Work request »
Pull every line holding the string "showing" from the records below.

── Listed records

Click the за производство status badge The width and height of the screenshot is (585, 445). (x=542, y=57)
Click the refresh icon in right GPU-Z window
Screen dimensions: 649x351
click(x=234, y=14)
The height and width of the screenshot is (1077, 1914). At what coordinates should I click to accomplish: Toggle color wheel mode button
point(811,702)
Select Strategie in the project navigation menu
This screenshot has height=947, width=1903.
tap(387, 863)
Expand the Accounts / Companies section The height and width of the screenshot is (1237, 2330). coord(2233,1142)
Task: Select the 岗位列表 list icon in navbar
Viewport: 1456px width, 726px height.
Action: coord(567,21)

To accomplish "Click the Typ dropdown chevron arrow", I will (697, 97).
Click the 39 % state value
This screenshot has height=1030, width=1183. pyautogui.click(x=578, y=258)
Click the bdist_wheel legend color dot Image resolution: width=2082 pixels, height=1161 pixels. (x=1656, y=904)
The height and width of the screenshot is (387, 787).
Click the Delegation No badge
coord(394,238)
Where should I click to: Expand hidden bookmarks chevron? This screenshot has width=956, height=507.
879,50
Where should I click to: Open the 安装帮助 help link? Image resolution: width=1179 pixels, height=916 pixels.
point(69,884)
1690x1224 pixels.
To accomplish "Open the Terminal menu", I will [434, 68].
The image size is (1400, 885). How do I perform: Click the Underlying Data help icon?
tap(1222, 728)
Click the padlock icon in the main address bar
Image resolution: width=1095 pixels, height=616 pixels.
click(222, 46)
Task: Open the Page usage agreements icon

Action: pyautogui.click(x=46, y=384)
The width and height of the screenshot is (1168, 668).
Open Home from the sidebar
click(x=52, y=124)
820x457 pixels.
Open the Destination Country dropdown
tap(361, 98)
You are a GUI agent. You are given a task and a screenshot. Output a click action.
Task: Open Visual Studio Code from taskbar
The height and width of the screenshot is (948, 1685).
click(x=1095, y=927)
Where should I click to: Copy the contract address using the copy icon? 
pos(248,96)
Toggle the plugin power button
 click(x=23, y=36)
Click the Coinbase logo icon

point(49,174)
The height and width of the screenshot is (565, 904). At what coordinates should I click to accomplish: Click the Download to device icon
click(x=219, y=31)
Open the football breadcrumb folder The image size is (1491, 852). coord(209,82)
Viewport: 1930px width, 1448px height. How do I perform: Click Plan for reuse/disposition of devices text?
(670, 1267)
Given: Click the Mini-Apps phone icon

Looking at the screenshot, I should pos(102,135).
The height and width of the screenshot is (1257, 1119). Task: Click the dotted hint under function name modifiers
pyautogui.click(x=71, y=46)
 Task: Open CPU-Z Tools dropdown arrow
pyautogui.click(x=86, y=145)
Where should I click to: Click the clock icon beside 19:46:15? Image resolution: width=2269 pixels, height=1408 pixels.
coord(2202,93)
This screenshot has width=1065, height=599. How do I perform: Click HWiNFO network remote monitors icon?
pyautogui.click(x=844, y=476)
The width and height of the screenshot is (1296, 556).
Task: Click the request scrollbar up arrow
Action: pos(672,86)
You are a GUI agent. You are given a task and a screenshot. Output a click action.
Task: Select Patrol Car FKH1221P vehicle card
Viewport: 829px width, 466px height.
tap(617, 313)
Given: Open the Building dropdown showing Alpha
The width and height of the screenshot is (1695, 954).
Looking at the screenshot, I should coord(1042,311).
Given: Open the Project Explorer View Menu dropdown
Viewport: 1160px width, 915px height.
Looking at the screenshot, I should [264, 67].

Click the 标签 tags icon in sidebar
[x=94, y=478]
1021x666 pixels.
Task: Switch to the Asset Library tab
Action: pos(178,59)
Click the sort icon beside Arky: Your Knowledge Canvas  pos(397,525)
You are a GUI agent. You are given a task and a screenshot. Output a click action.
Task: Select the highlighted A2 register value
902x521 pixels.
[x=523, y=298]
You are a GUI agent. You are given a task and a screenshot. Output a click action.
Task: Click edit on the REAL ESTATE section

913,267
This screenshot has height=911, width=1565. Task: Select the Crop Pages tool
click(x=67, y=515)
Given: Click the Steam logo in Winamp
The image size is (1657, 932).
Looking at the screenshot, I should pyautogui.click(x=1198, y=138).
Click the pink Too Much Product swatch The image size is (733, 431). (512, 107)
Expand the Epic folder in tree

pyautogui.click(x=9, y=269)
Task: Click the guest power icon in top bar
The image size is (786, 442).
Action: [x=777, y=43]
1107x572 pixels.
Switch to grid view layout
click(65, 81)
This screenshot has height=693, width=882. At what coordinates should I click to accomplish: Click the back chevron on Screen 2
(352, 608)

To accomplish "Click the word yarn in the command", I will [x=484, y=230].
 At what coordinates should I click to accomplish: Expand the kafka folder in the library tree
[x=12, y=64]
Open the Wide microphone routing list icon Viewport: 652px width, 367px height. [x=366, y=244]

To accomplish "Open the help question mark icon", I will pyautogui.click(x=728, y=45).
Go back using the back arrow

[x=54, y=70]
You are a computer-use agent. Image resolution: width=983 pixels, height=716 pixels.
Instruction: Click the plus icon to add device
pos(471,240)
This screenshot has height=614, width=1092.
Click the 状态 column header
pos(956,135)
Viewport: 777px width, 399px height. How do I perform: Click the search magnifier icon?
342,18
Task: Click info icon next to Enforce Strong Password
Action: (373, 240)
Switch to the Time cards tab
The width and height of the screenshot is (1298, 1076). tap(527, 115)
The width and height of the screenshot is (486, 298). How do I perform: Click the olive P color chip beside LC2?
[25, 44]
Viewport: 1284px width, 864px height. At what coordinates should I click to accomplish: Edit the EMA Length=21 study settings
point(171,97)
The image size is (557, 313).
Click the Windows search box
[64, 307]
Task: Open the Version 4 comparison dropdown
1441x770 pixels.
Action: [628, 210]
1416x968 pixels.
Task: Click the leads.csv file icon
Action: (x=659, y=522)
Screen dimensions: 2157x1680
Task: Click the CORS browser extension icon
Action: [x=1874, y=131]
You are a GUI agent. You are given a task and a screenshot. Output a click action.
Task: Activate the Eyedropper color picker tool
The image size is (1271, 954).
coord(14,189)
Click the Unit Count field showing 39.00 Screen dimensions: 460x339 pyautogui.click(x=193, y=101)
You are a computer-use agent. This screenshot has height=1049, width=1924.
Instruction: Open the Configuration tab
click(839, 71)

────

Answer to the exercise »
Given: Open the Building dropdown showing Alpha
Click the Unit Count field showing 39.00 Screen dimensions: 460x339 pyautogui.click(x=193, y=101)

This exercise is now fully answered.